> **YOUR ASSIGNMENT**: After locating "concours photo (101, 1223)" in the listing below, copy that line and each one after it exactly, ending with the line that has "WiFi (237, 1393)".

> **PROVIDED ENTRIES**:
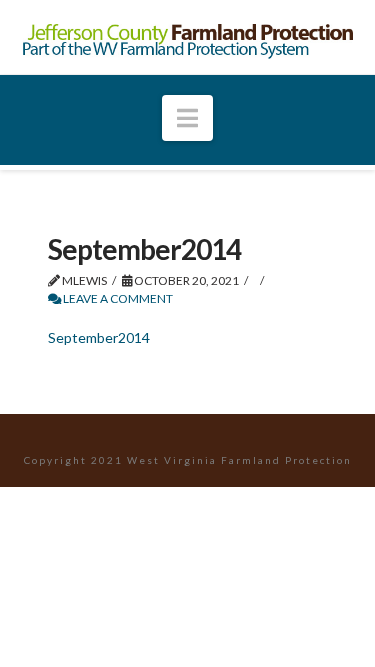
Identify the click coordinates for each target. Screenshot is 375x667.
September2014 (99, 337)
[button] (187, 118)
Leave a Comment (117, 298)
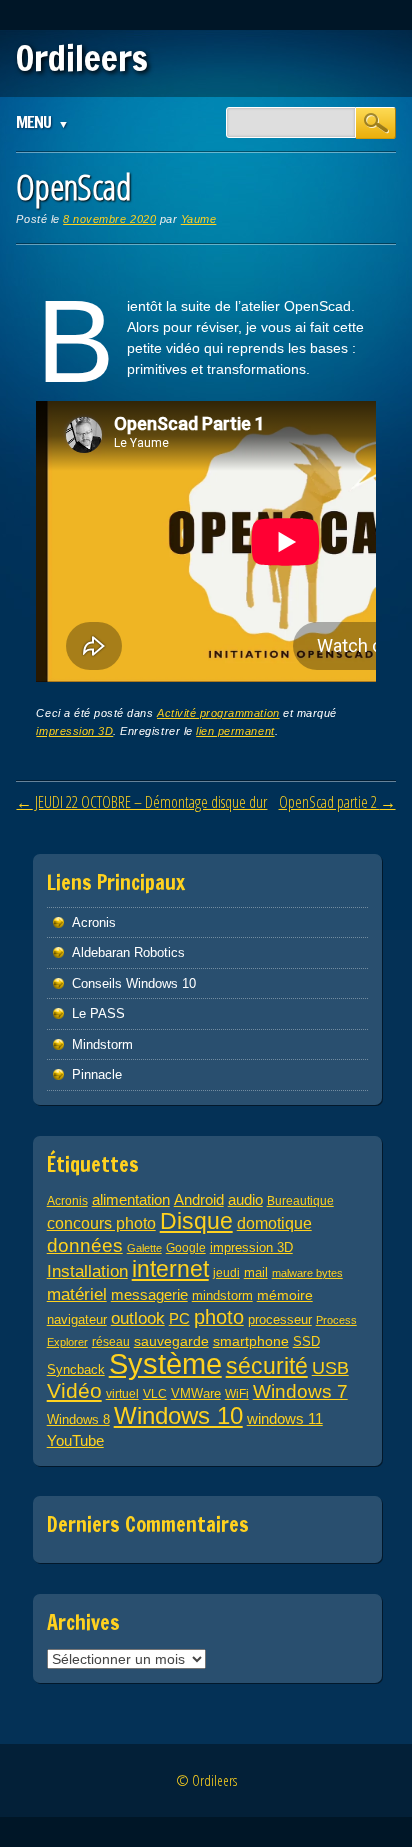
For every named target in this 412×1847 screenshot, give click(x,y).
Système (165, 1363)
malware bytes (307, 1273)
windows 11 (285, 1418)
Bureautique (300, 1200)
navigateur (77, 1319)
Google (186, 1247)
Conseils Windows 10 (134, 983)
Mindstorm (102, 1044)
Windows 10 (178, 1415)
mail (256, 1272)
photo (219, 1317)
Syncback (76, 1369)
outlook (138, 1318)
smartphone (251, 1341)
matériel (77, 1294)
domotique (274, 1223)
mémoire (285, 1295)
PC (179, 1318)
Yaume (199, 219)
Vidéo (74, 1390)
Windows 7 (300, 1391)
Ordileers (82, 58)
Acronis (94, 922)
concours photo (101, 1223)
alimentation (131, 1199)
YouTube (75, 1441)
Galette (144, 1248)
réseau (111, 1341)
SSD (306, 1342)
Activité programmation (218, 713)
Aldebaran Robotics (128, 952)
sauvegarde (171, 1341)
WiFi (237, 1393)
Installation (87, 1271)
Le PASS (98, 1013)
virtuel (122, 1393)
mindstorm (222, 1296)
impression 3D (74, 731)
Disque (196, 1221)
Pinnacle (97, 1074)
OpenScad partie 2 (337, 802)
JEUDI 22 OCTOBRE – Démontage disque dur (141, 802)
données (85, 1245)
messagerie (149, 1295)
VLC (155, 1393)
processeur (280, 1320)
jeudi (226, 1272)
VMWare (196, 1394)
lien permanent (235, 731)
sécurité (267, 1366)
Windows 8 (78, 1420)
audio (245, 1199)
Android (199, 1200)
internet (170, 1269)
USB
---
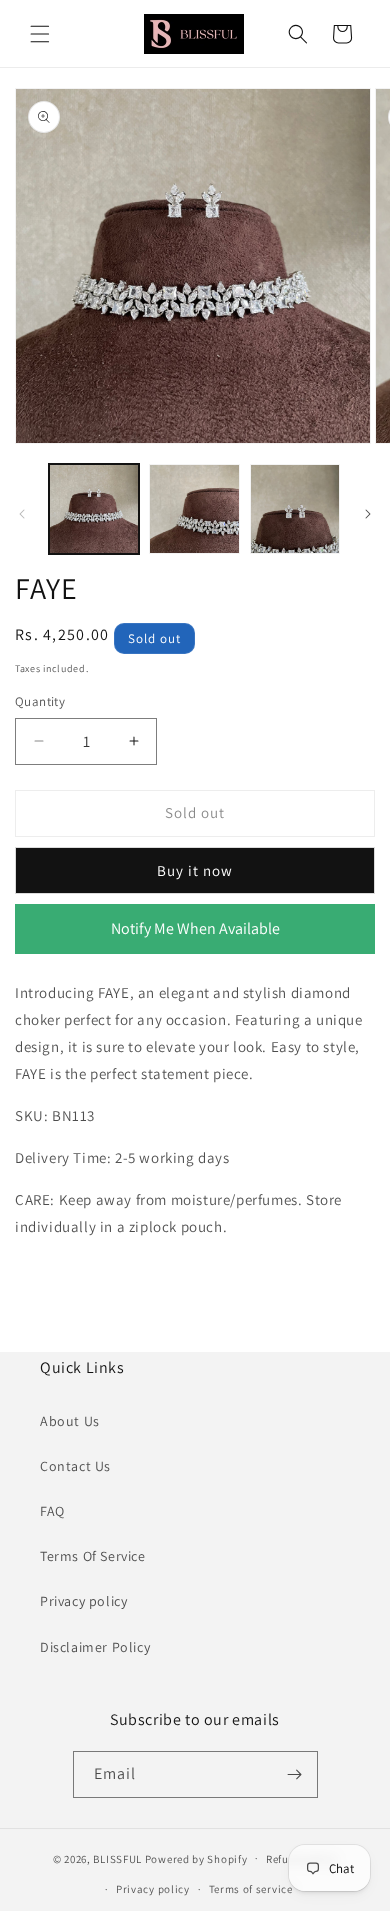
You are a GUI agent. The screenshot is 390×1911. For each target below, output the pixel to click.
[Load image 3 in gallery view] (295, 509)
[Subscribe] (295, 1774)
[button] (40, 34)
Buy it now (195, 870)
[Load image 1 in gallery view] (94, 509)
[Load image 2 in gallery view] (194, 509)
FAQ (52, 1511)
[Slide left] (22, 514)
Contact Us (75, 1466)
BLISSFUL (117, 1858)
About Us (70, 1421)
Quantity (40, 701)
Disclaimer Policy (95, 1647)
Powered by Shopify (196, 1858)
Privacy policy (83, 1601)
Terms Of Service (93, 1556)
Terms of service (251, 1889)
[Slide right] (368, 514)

> **SOLUTION FOR THIS PROBLEM**:
concours photo (101, 1223)
alimentation (131, 1199)
YouTube (75, 1441)
Galette (144, 1248)
réseau (111, 1341)
SSD (306, 1342)
Activité programmation (218, 713)
Aldebaran Robotics (128, 952)
sauvegarde (171, 1341)
WiFi (237, 1393)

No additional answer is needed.